Document extract:
>>>

Civil rights pioneer to testify at Roberts' hearing

By Thomas Ferraro

WASHINGTON (Reuters) - A civil rights pioneer along with a key figure in the scandal that toppled President Richard Nixon will be among the witnesses called by Democrats at U.S Supreme Court nominee John Roberts' confirmation hearing next week, aides said on Friday.

They said Rep. John Lewis of Georgia, who was young leader for civil rights in the 1960s, will testify at the hearing by the Republican-led U.S. Senate Judiciary Committee.

Also set to testify at the invitation of Democrats is John Dean, who served as Nixon's White House counsel. Dean was a key witness at Senate Watergate hearings into abuse of power that helped lead to Nixon's resignation in August 1974.

Since 2000, Dean has written an online column on law and politics and is a visiting scholar at the Annenberg School of Communications at the University of Southern California.

Thirteen other Democratic witnesses will include: Carol Browner, who headed the Environmental Protection Agency during the Clinton administration; Reginald Turner, president of the National Bar Association, and Roderick Jackson, a high school teacher and basketball coach in Alabama, aides said.

In a statement, Democrats described their witnesses as "national leaders and courageous Americans, who represent many of the vital issues facing the nation today, including civil rights, women's and disability rights, Americans' right to privacy, and the importance of an open government that serves the interests of the American people."

No Senate Democrat has announced opposition to Roberts in advance of the hearing, set to begin on Tuesday.

But many Democrats have voiced concerns about Roberts' commitment to civil rights and women rights, based largely on memos he wrote while a lawyer two decades ago in the Reagan administration.

Republicans began unveiling the names of their 15 witnesses on Thursday. They include Dick Thornburgh, an attorney general in the Reagan administration and in the first Bush administration, and two members of the U.S. Commission on Civil Rights, Jennifer Braceras and Peter Kirsanow.

Together, these witnesses are expected to provide sharply opposing views of President George W. Bush's nomination of Roberts to succeed retiring Justice Sandra Day O'Connor.

The Ronald Reagan Presidential Library on Friday released another 18,000 pages of documents stemming from Roberts' work in the administration. The library said the vast majority of the materials were not written by Roberts or duplicated previously released 50,000 pages of documents.

The outside witnesses are expected to testify on next Friday, following at least two days of public questioning of Roberts, a federal appeals court judge the past two years.

<<<

Questions to answer:
A. In the article on the Roberts hearing, what post did John Dean hold under Nixon?
B. Retype the passage of the article on the Roberts hearing that starts with the words "But many Democrats" and ends after the words "Sandra Day O'Connor.".
The material that follows has no connection to the article on the Roberts hearing.

The data:
>>>

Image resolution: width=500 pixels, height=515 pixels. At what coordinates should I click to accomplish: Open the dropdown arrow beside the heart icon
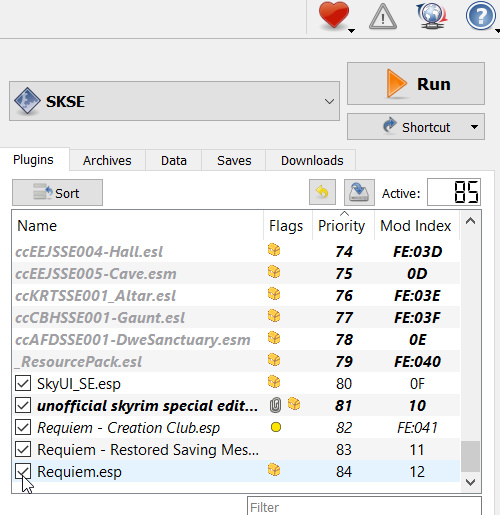point(351,31)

<<<

Responses in order:
A. He was Nixon's White House counsel.

B.
But many Democrats have voiced concerns about Roberts' commitment to civil rights and women rights, based largely on memos he wrote while a lawyer two decades ago in the Reagan administration.

Republicans began unveiling the names of their 15 witnesses on Thursday. They include Dick Thornburgh, an attorney general in the Reagan administration and in the first Bush administration, and two members of the U.S. Commission on Civil Rights, Jennifer Braceras and Peter Kirsanow.

Together, these witnesses are expected to provide sharply opposing views of President George W. Bush's nomination of Roberts to succeed retiring Justice Sandra Day O'Connor.